Reproduce word for word the portion of the self-care text that begins at the words "Caring for myself" and stops after "who you are.".
------ Text segment ------
Caring for myself is not selfish. It is the simple, ordinary love that keeps the rest of my life possible.

Have you been waiting for permission to receive the kind of care you would offer anyone else without a second thought? There is a quiet version of self-care that has nothing to do with bath bombs or expensive routines — nothing to do with earning, deserving, or proving. It is the simple, ordinary tenderness of meeting your own basic needs: eating, sleeping, drinking water, walking outside, asking for what you need. You are allowed that kind of tenderness.

If you have been taught that prioritizing yourself was selfish, especially if there are people who depend on you, that teaching is one of the things you get to gently set down. It came from a system that benefited when your needs came last. It is not the truth of who you are.

The truth is simpler than the teaching: you cannot pour from an empty cup. You cannot care for the people you love if you are collapsing. You cannot walk through what you are walking through if you are running on nothing.

Small acts of tenderness are not a reward. They are not something to be earned. They are not optional. They are the small, ordinary kindnesses that keep a human being alive and functioning. A glass of water. A piece of fruit. A few minutes outside. A hot shower. A patch of quiet. A short walk. A nap. A meal you actually sit down for.

These are not luxuries. They are the everyday medicine of being a person.

You are allowed to receive them. You are allowed to be the one who gives them to yourself — even on the days when the giving feels strange. The permission first. The small act second. The slow remembering that you, too, belong to the circle of those worth caring for.

Today's Truth · Day 71 of 365

Small acts of tenderness are the foundation everything else stands on.
------ Given material ------
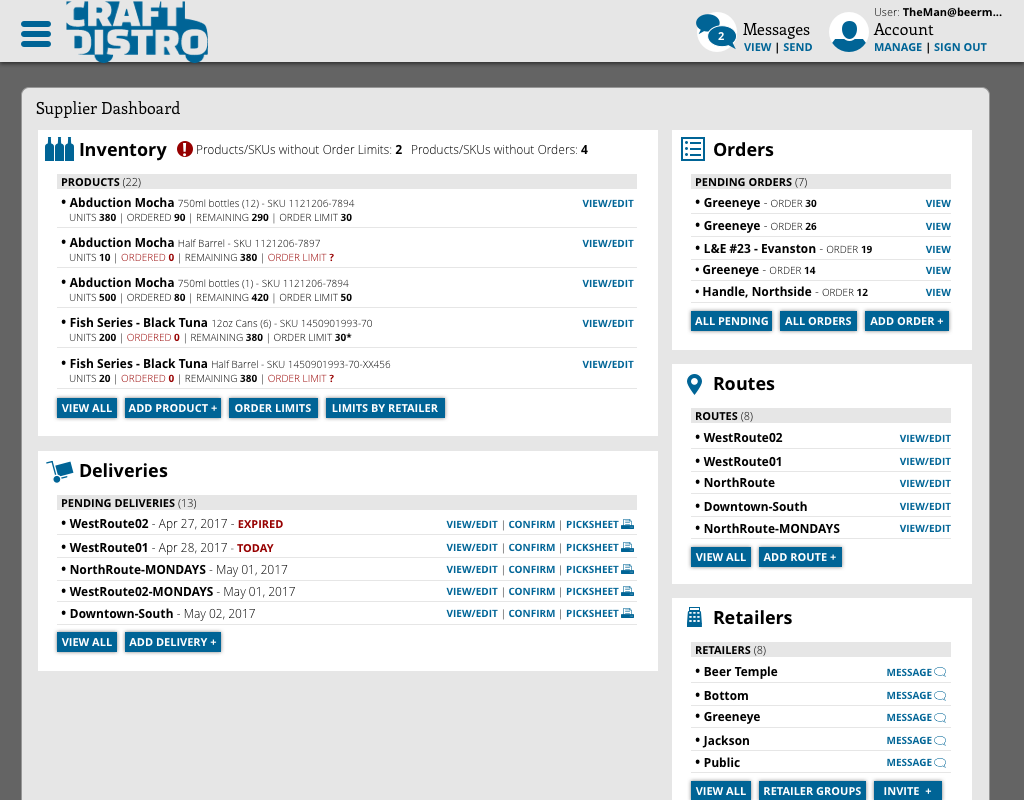This screenshot has height=800, width=1024.
Task: Click ADD PRODUCT + in Inventory
Action: [172, 407]
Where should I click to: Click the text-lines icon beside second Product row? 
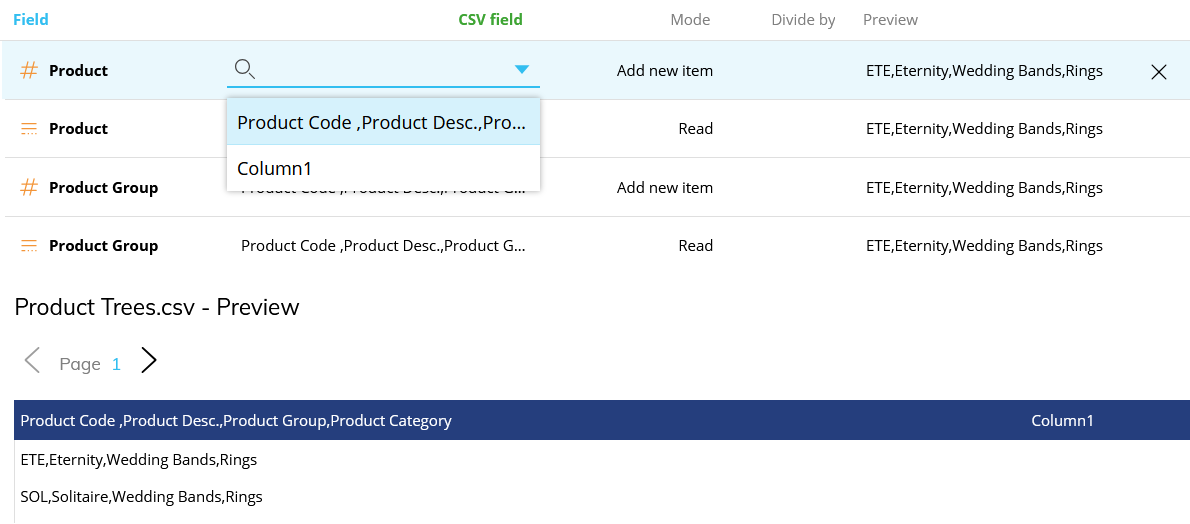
------
- **Response for this exercise**
Caring for myself is not selfish. It is the simple, ordinary love that keeps the rest of my life possible.

Have you been waiting for permission to receive the kind of care you would offer anyone else without a second thought? There is a quiet version of self-care that has nothing to do with bath bombs or expensive routines — nothing to do with earning, deserving, or proving. It is the simple, ordinary tenderness of meeting your own basic needs: eating, sleeping, drinking water, walking outside, asking for what you need. You are allowed that kind of tenderness.

If you have been taught that prioritizing yourself was selfish, especially if there are people who depend on you, that teaching is one of the things you get to gently set down. It came from a system that benefited when your needs came last. It is not the truth of who you are.